The ISO 16128 standard for the international harmonization of definitions for natural and organic cosmetic products and their ingredients [1], the second part of which was released last September is disputed on various points by several European private label, forerunners in the field. But for cosmetics industry representatives, it is an important step forward towards greener cosmetics. Overview.

The ISO 16128 standard provides harmonised definitions for natural and organic cosmetic products and their ingredients. Photo: © Best Photo Studio / shutterstock.com

The ISO 16128 standard provides harmonised definitions for natural and organic cosmetic products and their ingredients. Photo: © Best Photo Studio / shutterstock.com

Like all ISO standards, the aim was to reach consensus among the various stakeholders to best meet expectations of brands and consumers. The standard attempts to establish common definitions and calculation bases, internationally recognized, to determine the minimum level of organic and natural ingredients required in the composition of cosmetics with such claims.

The result of a compromise, the standard was criticized by historic labels who disagreed on several points.
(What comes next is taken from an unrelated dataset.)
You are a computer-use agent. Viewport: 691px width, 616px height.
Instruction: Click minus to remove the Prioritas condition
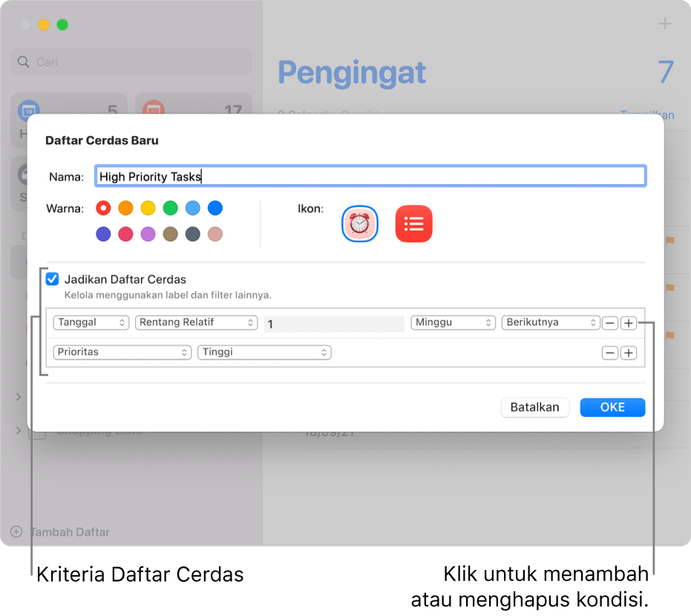coord(609,353)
Through the voice of its Director Valérie Lemaire, the Ecocert Greenlife Group - the world’s leading certifying body of natural and organic cosmetics, based chiefly on the specifications of the European label COSMOS - disagrees on three points: the definition of natural ingredients, and the minimum percentage calculation required for organic ingredients and natural ingredients.

It’s a standard of calculation and to make these calculations, definitions were necessary, but we don’t agree on these definitions,” explains firstly Valérie Lemaire.
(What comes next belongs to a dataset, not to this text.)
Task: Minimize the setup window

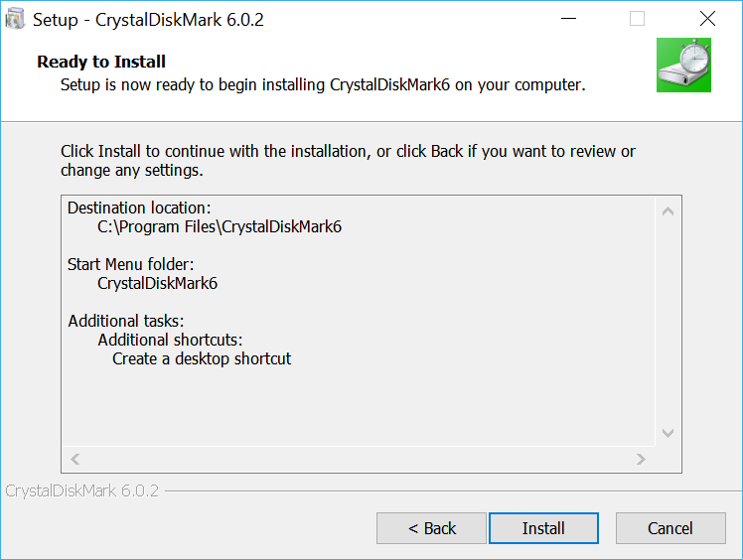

For Anne Dux, Director of Scientific and Regulatory Affairs at FEBEA, the French trade association representing the cosmetics industry, “the ISO 16128 standard represents an international consensus, which cannot limit itself to the position of various European private labels”. For the industry, the standard has the advantage of offering an international standard serving as a global reference without however replacing national or regional specifications of various labels.

The first point of disagreement concerns the definition of natural ingredients, which specifies that according to the specifications of the COSMOS label, a natural ingredient cannot be qualified as such from the moment it originates from a plant that has undergone genetic transformation.

On this point, the ISO 16128 standard specifies that “GMOs are only allowed in the regions of the world that authorize them”. In theory, they should not be allowed in the European Union. However, according to Valérie Lemaire, it is commonplace that ingredient manufacturers in France or Europe supply themselves with plants originating from areas of the world where GMOs are allowed. “Today, corn and soy are almost systematically sourced from the United States, and therefore are 100% GM, however ingredients originating from them will be described as natural,” she adds. On the other hand, organic ingredients should not be concerned, since they cannot be certified organic in Europe if they come from a GM plant.

The second sticking point concerns the percentage calculation of ingredients of biological origin.

Anne Dux stresses on the fact that “the standard does not enable an industrialist to claim that his product is organic, but more to guarantee that it incorporates a certain percentage of organic ingredients.” To this end, the standard provides for the calculation of the ratio of organic ingredients introduced at the beginning of the product’s manufacturing process.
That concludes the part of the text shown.